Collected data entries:
+++++

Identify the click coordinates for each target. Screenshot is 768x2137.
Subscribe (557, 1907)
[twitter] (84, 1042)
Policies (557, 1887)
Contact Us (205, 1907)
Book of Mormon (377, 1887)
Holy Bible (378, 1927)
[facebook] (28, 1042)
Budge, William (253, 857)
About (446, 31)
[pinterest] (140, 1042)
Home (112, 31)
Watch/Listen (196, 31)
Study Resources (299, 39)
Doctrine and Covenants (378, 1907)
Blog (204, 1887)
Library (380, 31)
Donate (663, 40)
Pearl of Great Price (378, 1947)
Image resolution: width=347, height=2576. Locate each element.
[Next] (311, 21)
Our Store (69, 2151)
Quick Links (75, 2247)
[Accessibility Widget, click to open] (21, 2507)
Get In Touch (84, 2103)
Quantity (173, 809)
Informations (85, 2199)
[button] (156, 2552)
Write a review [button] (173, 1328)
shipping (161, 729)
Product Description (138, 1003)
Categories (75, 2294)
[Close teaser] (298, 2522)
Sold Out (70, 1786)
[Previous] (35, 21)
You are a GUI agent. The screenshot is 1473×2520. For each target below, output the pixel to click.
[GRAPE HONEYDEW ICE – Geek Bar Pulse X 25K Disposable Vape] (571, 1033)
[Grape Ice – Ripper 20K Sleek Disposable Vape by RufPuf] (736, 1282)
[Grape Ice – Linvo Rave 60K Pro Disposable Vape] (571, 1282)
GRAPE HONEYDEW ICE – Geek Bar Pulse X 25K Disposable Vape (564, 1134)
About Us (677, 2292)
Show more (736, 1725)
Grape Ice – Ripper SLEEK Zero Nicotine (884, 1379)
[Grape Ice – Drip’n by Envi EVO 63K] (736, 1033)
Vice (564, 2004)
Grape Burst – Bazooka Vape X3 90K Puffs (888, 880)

+++++

### [Task to complete]
From the entries above, return each line with the word "Ripper" in it.

### [Answer for the task]
[Grape Ice – Ripper 20K Sleek Disposable Vape by RufPuf] (736, 1282)
Grape Ice – Ripper SLEEK Zero Nicotine (884, 1379)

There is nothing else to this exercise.